--- Start of Quoted text ---

# internal cables, why are they exposed under BB?



## slcpunk (May 28, 2008)

2013 Tarmac SL4 frame ( and others too, pretty sure ).

So the cables are all nicely inside the frame, but right under the BB, they are exposed _to the cable_ such that they can get all dirty -- and in the dirtiest spot! 

Is that opening there just because it would be impossible to route them without it?

Why isn't there a little plastic cover to keep it all clean?

Am I over thinking it?


----------



## Merc (Oct 9, 2011)

I've thought the same.


----------



## roadworthy (Nov 11, 2011)

slcpunk said:


> 2013 Tarmac SL4 frame ( and others too, pretty sure ).
> 
> So the cables are all nicely inside the frame, but right under the BB, they are exposed _to the cable_ such that they can get all dirty -- and in the dirtiest spot!
> 
> ...


A pretty common construction because:
a. water drainage
b. biggest reason....as you state, how could you route the cable through the down tubes and the rear chainstay without an opening below the BB? Pretty hard to do. Yes the cable guide could be countersunk and place a door over it. Virtually all modern carbon road bikes have the cable guide exposed under the BB even with external cable routing.


----------

--- End of Quoted text ---
--- Start of Given information ---

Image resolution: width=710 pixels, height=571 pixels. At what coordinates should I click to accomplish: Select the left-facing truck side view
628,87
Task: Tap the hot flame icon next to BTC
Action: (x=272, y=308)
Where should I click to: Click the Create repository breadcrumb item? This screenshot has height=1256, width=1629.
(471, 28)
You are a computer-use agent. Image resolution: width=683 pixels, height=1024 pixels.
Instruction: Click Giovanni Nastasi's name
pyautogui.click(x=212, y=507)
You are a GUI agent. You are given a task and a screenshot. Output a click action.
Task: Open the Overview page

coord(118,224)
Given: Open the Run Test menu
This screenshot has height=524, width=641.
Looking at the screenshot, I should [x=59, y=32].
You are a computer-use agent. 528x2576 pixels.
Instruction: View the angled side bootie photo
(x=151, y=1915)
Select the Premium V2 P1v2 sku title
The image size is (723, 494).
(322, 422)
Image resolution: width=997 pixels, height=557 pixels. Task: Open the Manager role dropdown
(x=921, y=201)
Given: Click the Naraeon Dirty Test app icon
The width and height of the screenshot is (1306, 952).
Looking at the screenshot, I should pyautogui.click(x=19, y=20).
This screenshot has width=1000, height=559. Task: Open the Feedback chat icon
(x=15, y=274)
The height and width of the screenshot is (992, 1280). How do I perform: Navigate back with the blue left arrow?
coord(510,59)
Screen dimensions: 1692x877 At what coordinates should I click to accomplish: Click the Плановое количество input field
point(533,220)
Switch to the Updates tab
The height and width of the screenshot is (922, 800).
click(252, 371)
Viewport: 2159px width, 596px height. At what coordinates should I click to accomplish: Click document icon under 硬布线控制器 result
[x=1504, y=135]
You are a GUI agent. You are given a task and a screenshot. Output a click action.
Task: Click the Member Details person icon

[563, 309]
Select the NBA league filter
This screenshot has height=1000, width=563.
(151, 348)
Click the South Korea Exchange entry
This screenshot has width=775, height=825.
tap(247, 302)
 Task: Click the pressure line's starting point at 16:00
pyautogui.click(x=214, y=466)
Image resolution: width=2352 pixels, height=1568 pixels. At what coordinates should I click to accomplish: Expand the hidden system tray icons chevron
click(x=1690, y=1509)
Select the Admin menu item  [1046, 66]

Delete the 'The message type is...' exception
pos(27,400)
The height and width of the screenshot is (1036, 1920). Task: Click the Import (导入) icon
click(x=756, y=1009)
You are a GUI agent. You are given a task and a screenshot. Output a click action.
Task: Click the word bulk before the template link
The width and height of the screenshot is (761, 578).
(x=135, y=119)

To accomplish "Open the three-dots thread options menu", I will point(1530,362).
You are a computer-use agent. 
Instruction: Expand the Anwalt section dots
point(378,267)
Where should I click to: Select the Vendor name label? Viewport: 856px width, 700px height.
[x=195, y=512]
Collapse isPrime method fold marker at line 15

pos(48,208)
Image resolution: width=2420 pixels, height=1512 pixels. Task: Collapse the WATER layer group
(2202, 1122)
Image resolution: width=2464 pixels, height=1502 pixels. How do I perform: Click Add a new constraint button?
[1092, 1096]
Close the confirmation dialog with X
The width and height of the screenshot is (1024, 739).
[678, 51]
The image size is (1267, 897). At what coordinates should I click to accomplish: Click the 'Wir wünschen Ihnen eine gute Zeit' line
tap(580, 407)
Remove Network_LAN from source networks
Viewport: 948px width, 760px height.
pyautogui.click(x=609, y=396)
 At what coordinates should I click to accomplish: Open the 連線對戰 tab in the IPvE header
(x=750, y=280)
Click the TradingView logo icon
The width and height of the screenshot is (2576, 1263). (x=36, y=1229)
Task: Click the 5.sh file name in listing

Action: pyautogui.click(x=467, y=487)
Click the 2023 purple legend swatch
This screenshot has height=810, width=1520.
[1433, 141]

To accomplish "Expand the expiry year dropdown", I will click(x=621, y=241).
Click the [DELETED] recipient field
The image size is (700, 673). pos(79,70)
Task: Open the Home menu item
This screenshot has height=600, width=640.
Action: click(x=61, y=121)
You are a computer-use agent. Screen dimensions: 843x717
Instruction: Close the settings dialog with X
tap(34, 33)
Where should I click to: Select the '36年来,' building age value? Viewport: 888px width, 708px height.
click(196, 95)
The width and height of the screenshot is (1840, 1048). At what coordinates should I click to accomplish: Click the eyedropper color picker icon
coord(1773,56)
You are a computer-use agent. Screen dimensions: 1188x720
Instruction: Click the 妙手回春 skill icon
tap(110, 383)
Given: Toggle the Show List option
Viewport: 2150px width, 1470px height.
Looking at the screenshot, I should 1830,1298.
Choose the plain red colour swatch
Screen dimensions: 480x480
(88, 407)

--- End of Given information ---

Task 1:
Do these statements agree with the thread about cables exposed under the BB? Answer yes or no for each, and quote the words of the thread that decide it.
(a) The opening post is about a 2013 Tarmac SL4 frame.
(b) Merc disagrees with the concern raised in the opening post.
(c) roadworthy names water drainage as the biggest reason for the opening.
Task 2:
In the rows, starting at the first row and ending at the row that contains "(x=151, y=1915)", substitute "Command" for each "Instruction" and write out only those rows with everything else unchanged.

Full answer 1:
(a) Yes: "2013 Tarmac SL4 frame"
(b) No: "I've thought the same."
(c) No: "b. biggest reason....as you state, how could you route the cable through the down tubes and the rear chainstay without an opening below the BB?"

Full answer 2:
Image resolution: width=710 pixels, height=571 pixels. At what coordinates should I click to accomplish: Select the left-facing truck side view
628,87
Task: Tap the hot flame icon next to BTC
Action: (x=272, y=308)
Where should I click to: Click the Create repository breadcrumb item? This screenshot has height=1256, width=1629.
(471, 28)
You are a computer-use agent. Image resolution: width=683 pixels, height=1024 pixels.
Command: Click Giovanni Nastasi's name
pyautogui.click(x=212, y=507)
You are a GUI agent. You are given a task and a screenshot. Output a click action.
Task: Open the Overview page

coord(118,224)
Given: Open the Run Test menu
This screenshot has height=524, width=641.
Looking at the screenshot, I should [x=59, y=32].
You are a computer-use agent. 528x2576 pixels.
Command: View the angled side bootie photo
(x=151, y=1915)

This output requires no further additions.